The station building is above ground with the six platforms in a cutting. Two (on the South side) are predominantly used by National Rail services and the other four by the Metropolitan line; the National Rail platforms are electrified with the London Underground system (normal services are operated by diesel trains) and incoming London Underground trains on some routes can be diverted into them should this be necessary during closures of tracks in the area.

The station has two entrances, one on Station Approach (leading to Lowlands Road and Harrow Hill) and one on College Road (for Harrow Bus Station and the main shopping area).

During opening hours the Station is popular as a shortcut, removing the longer walk via the bridge at Station Road, as it is possible to walk through the bridge and use the public toilets without passing through the ticket gates.

The present main station building replaced older structures at the London end of the platforms (thus leaving Station Road with no station); it consists of a circulating area above the tracks with stairways leading down to all platforms and both street entrances.

A pedestrian tunnel once connected all the platforms to the adjacent and now closed Post Office sorting office, whose site was redeveloped.

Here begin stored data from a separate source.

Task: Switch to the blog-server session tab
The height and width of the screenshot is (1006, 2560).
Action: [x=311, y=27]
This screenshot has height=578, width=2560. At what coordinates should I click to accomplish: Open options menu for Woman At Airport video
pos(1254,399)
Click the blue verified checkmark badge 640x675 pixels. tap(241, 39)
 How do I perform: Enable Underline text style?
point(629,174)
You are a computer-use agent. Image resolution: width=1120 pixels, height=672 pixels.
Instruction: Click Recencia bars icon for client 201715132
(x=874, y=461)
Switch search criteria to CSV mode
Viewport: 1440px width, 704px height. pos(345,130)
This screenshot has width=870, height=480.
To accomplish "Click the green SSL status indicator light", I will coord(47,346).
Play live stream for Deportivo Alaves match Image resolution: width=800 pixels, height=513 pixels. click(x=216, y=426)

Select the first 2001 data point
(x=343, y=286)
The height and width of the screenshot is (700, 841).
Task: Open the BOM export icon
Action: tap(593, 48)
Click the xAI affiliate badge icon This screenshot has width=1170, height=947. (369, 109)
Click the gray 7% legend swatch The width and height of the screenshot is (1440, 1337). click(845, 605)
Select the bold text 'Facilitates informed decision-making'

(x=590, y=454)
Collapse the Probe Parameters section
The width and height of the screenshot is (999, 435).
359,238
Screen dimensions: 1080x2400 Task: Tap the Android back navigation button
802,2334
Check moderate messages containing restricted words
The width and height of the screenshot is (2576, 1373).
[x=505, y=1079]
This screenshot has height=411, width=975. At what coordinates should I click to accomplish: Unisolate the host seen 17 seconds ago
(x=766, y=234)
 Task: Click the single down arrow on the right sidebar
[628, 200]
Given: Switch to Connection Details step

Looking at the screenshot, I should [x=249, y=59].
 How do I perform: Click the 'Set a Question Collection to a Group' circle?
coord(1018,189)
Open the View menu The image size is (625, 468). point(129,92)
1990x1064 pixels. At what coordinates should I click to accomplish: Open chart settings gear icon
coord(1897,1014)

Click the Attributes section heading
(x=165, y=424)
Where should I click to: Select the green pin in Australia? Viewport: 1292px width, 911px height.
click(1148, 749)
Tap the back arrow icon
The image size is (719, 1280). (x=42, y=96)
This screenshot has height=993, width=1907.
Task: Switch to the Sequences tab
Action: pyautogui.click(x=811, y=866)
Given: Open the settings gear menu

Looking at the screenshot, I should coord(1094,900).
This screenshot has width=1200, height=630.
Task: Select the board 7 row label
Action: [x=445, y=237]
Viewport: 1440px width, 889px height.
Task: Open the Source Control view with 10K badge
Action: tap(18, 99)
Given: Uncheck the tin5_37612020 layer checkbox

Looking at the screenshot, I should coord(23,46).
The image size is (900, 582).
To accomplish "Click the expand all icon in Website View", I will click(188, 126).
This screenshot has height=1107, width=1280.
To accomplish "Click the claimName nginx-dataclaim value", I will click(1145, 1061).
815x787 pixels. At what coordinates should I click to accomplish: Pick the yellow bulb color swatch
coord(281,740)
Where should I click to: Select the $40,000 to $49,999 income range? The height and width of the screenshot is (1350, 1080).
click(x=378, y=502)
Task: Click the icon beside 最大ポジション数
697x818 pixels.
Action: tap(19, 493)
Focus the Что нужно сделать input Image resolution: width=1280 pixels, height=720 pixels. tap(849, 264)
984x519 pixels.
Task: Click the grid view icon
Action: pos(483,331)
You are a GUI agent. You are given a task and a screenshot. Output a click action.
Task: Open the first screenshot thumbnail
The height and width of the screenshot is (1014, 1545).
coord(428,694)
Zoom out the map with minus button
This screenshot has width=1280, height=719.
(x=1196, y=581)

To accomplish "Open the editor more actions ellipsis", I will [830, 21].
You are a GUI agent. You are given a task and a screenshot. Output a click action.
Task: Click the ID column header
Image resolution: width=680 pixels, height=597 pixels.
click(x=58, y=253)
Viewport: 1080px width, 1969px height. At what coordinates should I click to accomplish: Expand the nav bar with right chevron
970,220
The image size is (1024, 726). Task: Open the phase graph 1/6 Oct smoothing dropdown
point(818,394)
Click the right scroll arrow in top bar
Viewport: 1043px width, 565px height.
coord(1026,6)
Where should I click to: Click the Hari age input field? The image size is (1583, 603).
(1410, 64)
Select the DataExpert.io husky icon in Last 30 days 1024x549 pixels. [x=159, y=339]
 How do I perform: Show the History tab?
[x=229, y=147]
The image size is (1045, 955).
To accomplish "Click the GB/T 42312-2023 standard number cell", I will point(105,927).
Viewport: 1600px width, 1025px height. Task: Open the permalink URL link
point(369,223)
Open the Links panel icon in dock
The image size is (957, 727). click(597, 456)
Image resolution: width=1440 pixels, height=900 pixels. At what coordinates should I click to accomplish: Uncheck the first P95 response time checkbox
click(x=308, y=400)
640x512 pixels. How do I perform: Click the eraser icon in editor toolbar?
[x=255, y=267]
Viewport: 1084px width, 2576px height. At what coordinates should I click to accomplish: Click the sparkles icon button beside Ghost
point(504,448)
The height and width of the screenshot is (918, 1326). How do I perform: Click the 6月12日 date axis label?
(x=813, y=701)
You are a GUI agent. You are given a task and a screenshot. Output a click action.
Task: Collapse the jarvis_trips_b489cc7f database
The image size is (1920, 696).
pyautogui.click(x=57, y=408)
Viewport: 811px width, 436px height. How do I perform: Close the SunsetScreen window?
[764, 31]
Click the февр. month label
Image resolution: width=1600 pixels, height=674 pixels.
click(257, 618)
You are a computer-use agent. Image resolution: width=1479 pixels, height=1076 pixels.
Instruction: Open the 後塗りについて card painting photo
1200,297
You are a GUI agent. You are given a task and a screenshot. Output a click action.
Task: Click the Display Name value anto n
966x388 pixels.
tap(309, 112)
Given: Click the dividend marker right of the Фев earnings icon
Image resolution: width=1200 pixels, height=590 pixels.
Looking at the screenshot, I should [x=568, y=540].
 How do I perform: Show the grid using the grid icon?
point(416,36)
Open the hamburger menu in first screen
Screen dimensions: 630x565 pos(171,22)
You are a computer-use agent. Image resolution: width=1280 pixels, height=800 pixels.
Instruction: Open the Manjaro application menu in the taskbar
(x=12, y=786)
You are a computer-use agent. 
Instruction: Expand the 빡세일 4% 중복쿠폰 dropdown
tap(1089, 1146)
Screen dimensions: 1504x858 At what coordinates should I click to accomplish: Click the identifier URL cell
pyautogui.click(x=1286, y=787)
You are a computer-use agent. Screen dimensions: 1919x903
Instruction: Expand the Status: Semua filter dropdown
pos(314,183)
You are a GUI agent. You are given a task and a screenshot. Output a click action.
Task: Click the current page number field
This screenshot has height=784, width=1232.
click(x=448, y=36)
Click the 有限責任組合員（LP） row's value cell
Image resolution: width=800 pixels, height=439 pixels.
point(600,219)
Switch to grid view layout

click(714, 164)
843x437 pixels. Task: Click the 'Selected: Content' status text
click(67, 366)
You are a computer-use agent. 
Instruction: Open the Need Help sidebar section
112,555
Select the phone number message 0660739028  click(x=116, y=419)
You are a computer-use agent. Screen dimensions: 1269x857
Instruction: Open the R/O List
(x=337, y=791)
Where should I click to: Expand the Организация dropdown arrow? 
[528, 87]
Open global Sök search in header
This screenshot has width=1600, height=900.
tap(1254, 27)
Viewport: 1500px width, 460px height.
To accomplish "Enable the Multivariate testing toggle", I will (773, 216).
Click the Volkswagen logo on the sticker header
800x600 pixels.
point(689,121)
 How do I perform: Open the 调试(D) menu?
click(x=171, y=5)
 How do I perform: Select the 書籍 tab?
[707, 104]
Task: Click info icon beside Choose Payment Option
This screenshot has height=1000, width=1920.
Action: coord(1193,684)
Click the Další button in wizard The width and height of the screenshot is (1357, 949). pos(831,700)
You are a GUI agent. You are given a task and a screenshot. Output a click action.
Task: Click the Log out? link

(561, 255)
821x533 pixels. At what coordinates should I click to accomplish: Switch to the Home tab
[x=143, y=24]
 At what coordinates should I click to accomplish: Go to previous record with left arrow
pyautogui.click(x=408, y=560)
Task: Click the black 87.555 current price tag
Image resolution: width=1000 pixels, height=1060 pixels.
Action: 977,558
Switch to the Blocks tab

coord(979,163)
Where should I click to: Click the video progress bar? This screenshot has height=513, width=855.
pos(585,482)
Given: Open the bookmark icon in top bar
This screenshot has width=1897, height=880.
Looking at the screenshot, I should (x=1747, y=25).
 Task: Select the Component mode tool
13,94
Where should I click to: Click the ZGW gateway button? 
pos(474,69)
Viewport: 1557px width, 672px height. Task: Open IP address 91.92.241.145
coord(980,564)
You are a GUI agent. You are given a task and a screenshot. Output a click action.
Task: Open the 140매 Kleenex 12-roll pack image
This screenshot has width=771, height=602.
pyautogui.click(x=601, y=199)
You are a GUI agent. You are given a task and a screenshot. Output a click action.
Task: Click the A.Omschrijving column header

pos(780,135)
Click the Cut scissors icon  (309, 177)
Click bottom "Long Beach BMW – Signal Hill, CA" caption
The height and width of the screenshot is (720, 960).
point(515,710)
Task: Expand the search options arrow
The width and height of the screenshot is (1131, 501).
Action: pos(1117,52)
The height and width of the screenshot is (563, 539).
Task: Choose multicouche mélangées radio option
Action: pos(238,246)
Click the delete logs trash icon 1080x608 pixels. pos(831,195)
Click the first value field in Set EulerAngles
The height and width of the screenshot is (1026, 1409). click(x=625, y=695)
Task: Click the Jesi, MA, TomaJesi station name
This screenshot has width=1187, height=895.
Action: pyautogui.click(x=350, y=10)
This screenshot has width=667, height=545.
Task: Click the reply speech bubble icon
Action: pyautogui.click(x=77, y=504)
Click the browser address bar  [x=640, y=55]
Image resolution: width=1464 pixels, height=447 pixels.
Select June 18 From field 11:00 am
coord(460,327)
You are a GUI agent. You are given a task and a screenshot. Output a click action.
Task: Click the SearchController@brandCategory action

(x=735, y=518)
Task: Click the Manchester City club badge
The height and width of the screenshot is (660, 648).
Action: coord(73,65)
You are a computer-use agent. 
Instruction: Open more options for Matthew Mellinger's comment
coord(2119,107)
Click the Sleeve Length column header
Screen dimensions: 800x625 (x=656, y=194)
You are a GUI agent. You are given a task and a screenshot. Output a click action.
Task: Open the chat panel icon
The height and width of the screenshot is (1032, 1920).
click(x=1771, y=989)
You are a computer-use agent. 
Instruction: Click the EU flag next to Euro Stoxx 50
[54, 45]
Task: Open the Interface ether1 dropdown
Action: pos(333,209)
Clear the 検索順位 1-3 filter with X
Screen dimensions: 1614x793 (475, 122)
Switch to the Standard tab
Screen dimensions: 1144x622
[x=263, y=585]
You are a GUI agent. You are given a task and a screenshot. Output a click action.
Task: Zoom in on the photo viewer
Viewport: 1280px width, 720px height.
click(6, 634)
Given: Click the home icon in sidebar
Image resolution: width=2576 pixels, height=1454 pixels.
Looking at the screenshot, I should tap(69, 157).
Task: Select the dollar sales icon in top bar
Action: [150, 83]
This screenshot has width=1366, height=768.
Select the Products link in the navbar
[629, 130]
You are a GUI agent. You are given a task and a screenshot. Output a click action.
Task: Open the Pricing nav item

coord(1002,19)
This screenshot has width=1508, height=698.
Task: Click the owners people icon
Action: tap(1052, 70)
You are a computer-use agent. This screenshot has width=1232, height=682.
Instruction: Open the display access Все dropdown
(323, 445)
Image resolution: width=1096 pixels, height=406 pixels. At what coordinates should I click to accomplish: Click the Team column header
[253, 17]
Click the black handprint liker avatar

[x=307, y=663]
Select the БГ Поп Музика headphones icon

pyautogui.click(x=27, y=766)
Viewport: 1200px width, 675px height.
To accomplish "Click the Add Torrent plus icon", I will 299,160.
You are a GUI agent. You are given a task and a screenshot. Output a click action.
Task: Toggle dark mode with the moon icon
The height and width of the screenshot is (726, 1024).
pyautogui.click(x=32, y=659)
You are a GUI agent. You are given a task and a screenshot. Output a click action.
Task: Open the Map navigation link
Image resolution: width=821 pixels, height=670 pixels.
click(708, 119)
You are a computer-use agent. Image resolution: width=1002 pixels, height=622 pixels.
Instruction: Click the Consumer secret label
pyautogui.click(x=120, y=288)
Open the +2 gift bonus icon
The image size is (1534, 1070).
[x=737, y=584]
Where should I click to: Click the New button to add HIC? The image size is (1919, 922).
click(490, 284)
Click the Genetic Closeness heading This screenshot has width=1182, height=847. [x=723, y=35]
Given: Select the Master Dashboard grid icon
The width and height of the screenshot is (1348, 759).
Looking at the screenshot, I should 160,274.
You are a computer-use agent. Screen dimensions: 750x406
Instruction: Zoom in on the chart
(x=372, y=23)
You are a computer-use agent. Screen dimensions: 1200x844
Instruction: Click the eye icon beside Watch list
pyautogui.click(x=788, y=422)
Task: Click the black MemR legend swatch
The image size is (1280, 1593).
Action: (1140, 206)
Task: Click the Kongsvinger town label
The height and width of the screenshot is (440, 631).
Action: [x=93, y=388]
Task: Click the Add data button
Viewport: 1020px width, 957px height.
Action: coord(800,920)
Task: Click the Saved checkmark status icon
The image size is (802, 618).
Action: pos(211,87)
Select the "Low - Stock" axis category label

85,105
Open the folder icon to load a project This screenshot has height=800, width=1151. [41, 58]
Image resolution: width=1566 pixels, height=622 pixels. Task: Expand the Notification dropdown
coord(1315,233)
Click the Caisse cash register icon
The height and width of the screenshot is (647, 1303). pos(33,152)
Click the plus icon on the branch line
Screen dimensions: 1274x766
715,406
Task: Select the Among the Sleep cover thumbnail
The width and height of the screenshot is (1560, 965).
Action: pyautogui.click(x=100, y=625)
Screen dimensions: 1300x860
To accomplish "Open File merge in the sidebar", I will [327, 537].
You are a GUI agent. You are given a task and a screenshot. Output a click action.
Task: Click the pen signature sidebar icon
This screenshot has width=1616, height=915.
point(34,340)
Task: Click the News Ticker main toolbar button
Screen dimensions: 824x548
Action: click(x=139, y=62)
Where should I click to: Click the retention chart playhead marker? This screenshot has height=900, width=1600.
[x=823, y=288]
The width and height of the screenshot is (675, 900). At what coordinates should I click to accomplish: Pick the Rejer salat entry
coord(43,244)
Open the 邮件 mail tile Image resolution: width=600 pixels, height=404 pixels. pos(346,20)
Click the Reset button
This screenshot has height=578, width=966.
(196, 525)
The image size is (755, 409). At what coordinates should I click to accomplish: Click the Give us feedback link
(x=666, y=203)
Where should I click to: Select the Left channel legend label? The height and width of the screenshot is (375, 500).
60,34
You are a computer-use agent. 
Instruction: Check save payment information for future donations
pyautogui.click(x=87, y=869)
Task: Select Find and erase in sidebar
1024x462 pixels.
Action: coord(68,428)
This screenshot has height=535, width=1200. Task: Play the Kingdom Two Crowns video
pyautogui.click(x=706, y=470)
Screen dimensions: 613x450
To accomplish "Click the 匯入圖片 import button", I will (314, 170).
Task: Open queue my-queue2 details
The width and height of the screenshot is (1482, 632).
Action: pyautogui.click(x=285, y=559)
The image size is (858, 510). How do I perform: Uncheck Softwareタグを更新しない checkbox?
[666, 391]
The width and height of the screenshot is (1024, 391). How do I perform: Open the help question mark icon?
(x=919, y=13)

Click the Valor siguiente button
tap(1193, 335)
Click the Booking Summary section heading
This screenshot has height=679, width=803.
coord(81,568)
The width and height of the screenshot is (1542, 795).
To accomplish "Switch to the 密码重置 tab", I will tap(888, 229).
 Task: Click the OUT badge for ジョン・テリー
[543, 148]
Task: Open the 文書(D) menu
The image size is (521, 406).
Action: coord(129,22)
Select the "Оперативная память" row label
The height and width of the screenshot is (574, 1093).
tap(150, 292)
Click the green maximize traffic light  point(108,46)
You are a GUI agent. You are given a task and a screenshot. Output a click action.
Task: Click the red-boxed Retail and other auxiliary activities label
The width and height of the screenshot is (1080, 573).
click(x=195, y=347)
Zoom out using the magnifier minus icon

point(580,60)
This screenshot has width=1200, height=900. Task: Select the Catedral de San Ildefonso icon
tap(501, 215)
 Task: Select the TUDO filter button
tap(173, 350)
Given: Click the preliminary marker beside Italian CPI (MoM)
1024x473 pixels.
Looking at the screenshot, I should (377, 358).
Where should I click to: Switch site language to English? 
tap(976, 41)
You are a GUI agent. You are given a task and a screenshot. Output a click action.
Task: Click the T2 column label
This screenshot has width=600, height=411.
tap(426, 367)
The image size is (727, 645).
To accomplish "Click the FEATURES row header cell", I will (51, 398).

An office block called Avanta House was built in the 1980s on top of the station's College Road entrance.

Harrow-on-the-Hill gained step-free access from College Road as part of a tranche of access improvements scheduled for completion in 2020; that work, which also introduced lifts to the platforms served by Chiltern Railways, was completed in March 2022..

==Bus station==

There is a bus station located next to the station offering London Buses services right across North London.